***** INFORMATION SUPPLIED

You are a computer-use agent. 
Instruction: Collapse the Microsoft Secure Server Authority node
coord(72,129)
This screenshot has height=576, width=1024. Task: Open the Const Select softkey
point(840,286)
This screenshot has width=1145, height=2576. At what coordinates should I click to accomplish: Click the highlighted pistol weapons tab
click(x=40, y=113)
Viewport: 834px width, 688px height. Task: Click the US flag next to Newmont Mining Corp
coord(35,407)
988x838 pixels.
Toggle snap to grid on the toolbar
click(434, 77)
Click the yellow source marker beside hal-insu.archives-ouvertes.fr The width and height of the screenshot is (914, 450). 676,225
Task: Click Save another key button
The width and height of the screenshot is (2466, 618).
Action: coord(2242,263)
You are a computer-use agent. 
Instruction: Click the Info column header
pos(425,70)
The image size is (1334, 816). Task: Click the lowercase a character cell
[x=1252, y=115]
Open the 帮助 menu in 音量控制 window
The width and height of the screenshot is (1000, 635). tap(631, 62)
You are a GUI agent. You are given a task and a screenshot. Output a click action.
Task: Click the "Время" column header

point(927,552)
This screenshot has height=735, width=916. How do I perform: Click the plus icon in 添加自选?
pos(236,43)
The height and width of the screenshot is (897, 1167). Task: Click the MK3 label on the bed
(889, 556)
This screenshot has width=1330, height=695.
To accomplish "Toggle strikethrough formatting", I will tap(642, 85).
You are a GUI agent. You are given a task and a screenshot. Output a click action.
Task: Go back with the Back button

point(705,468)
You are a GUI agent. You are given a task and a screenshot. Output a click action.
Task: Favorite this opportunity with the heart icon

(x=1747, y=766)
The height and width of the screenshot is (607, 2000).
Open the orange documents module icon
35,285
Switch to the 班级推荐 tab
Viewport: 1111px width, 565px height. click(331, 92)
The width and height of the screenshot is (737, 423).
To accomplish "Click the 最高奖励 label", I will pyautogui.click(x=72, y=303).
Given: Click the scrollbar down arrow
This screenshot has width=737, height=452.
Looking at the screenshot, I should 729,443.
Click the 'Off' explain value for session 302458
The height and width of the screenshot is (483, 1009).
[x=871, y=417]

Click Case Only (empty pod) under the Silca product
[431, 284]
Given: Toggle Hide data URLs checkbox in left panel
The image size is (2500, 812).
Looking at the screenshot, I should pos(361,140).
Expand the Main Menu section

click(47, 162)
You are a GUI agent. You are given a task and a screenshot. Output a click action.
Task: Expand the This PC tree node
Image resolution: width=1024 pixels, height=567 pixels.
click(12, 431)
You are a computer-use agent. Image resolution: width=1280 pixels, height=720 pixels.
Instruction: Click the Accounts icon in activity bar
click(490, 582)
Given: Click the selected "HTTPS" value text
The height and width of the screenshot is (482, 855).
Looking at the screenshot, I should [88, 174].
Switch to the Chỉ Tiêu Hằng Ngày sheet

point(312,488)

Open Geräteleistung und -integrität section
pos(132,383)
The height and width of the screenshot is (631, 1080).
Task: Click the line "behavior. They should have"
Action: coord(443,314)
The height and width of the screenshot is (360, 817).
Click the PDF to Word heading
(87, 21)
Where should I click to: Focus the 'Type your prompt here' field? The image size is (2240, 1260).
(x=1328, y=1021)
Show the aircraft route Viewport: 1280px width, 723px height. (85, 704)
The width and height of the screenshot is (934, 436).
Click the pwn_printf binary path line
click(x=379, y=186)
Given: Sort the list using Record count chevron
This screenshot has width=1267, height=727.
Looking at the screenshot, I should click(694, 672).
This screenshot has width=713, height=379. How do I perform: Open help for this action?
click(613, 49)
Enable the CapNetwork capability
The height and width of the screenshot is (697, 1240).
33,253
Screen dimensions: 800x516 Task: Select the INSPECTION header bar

**********

▶ WHAT THE EXERCISE ASKS:
Nothing but the lines from the one with "The width and height of the screenshot is (934, 436)." to the last line of the data should appear in the answer, each exactly as it stands.

▶ ANSWER:
The width and height of the screenshot is (934, 436).
Click the pwn_printf binary path line
click(x=379, y=186)
Given: Sort the list using Record count chevron
This screenshot has width=1267, height=727.
Looking at the screenshot, I should click(694, 672).
This screenshot has width=713, height=379. How do I perform: Open help for this action?
click(613, 49)
Enable the CapNetwork capability
The height and width of the screenshot is (697, 1240).
33,253
Screen dimensions: 800x516 Task: Select the INSPECTION header bar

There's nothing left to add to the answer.